> _Task requirements_:
Pick each line containing "deponije" out of the records.
-- Opening Marker --
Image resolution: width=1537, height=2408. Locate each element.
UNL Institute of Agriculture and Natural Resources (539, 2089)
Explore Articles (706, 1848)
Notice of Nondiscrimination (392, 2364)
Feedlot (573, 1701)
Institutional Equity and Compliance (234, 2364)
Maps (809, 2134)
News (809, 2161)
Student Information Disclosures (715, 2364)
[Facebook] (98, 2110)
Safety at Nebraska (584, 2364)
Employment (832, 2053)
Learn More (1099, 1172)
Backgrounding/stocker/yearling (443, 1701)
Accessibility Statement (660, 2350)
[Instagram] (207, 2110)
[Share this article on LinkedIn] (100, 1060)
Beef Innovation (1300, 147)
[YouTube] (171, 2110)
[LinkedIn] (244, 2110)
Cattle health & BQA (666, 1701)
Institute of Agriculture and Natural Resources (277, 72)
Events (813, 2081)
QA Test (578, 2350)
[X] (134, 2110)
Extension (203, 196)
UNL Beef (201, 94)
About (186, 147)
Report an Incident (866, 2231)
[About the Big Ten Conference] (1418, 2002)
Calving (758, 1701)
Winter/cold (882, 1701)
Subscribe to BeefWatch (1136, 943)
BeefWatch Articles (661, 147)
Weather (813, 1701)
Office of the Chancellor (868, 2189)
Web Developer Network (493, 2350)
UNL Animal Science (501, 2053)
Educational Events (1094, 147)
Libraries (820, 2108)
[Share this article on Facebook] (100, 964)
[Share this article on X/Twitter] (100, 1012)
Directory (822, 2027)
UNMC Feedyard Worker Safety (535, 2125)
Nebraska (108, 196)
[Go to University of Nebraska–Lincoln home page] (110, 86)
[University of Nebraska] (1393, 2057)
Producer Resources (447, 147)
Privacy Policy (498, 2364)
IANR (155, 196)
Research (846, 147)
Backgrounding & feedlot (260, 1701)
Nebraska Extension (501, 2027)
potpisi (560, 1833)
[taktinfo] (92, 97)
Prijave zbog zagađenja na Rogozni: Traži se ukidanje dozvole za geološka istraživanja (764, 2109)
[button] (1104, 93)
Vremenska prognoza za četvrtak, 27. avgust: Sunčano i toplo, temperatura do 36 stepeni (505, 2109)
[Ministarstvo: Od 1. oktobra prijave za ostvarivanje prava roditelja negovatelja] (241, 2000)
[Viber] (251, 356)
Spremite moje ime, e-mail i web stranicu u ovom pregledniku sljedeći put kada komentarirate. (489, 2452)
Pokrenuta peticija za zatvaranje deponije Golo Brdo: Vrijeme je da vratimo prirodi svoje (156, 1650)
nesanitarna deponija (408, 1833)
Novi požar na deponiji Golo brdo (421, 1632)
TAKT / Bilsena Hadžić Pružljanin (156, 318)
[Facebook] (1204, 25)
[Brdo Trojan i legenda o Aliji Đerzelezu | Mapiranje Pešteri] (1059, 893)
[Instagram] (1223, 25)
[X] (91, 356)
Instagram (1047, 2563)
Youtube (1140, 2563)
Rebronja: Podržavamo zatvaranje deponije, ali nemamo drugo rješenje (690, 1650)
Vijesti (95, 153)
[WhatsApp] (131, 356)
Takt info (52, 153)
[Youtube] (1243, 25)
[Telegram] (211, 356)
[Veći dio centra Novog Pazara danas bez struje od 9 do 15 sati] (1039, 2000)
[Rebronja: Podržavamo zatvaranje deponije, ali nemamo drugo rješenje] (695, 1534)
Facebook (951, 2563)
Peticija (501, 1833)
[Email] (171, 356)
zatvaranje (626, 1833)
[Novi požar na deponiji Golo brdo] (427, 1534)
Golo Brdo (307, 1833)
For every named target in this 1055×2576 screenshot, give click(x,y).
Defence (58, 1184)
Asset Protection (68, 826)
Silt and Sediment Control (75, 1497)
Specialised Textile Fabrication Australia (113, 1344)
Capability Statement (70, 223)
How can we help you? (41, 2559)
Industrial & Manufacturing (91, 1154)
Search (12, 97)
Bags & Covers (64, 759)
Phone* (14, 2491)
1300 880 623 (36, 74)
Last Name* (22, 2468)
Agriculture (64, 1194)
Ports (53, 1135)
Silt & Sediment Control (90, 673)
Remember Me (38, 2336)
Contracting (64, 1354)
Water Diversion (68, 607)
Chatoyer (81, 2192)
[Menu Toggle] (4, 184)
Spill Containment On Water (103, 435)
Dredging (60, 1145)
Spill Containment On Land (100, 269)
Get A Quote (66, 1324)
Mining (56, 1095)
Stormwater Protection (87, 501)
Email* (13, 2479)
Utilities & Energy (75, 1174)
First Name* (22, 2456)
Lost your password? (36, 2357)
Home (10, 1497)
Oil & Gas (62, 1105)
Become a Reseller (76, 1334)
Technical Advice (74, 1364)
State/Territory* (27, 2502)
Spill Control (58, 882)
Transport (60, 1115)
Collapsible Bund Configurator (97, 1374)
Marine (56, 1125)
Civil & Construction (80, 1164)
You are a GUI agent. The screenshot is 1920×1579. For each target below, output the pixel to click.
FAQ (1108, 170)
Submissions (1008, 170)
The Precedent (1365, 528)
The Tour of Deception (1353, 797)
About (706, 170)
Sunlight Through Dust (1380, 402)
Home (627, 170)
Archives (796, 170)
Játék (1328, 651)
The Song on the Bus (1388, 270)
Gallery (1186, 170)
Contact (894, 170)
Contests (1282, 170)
-- Closing Marker --
> _Written response_:
Pokrenuta peticija za zatvaranje deponije Golo Brdo: Vrijeme je da vratimo prirodi svoje (156, 1650)
Rebronja: Podržavamo zatvaranje deponije, ali nemamo drugo rješenje (690, 1650)
[Rebronja: Podržavamo zatvaranje deponije, ali nemamo drugo rješenje] (695, 1534)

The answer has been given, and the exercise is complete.